Depois de uma campanha agressiva de desapropriações, realizada nos últimos meses, o governo venezuelano afirmou ontem que já controla entre 20% e 30% da distribuição de alimentos básicos na Venezuela. Questionado sobre até onde a presidência do país queria chegar, o ministro do Comércio, Richard Canan, foi objetivo. "Até onde for necessário."

, O Estado de S.Paulo

16 de junho de 2010 | 00h00

Tentando conter a escalada inflacionária, O presidente Hugo Chávez declarou guerra aos especuladores, acusados de reter produtos, forçar a alta dos preços e lucrar com a venda no mercado informal. "A batalha dos alimentos é uma questão de segurança do Estado", disse Canan.

No entanto, enquanto os inspetores do governo estão vasculhando armazéns e galpões, as autoridades chavistas, até agora, não conseguiram explicar a descoberta de mais de 80 mil toneladas de comida apodrecida importadas pela estatal PDVAL, uma empresa ligada à gigante petrolífera PDVSA.

Chávez prometeu investigar o escândalo e está visitando fábricas expropriadas para mostrar que agora todas funcionam melhor do que quando estavam nas mãos do que ele chama de "burguesia parasitária".

Nesse clima de guerra, Chávez intensificou seus ataques à cervejaria Polar, maior empresa alimentícia do país.

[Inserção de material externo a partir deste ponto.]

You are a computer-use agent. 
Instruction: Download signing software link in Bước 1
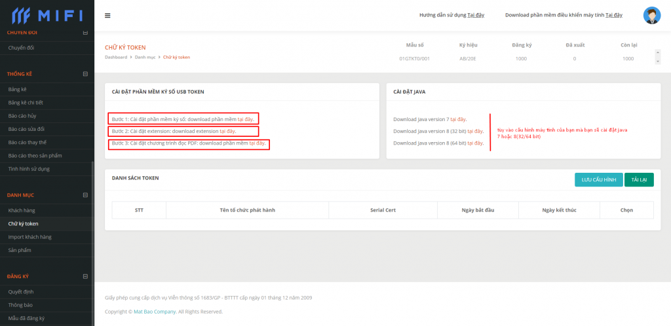[245, 118]
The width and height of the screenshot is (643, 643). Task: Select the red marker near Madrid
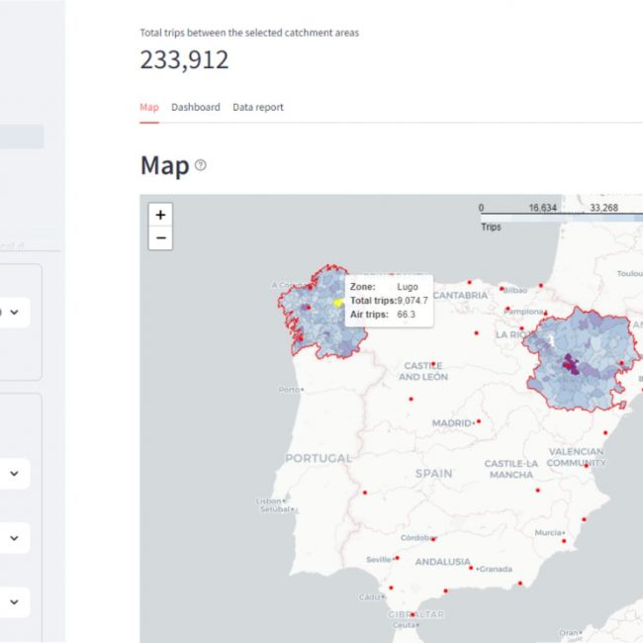(479, 420)
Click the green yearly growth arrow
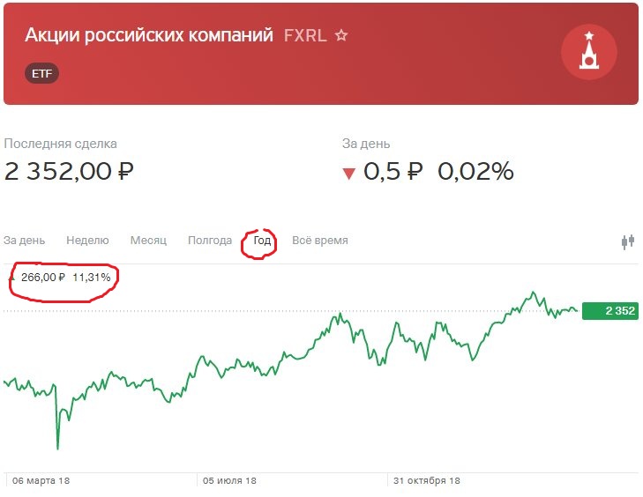 12,278
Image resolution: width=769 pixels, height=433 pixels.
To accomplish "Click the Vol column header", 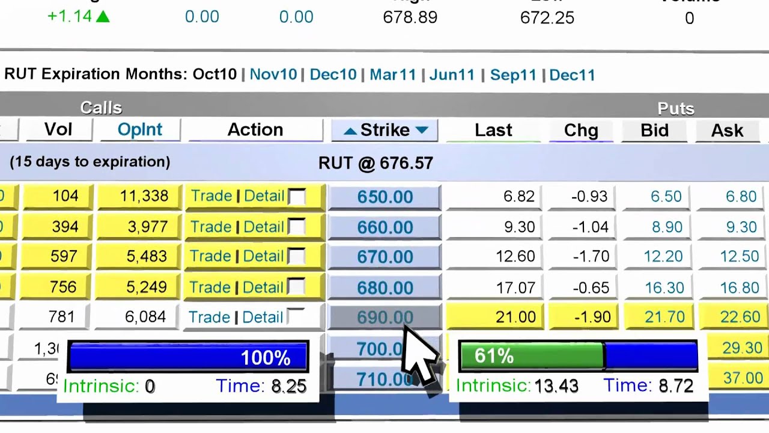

No domingo, o presidente afirmou que Lorenzo Mendoza, dono da empresa, pretende concorrer à presidência da Venezuela com apoio dos EUA. "Ele quer ser presidente, mas a Polar depende do meu fornecimento de milho", ameaçou Chávez. "Cuidado, Mendoza. Você ficará sem nada."

Retração. Em 2010, segundo estimativas independentes, o PIB do país deve cair 4,7%, fazendo com que a Venezuela continue em recessão. No ano passado, a economia venezuelana já havia registrado retração de 3,3%.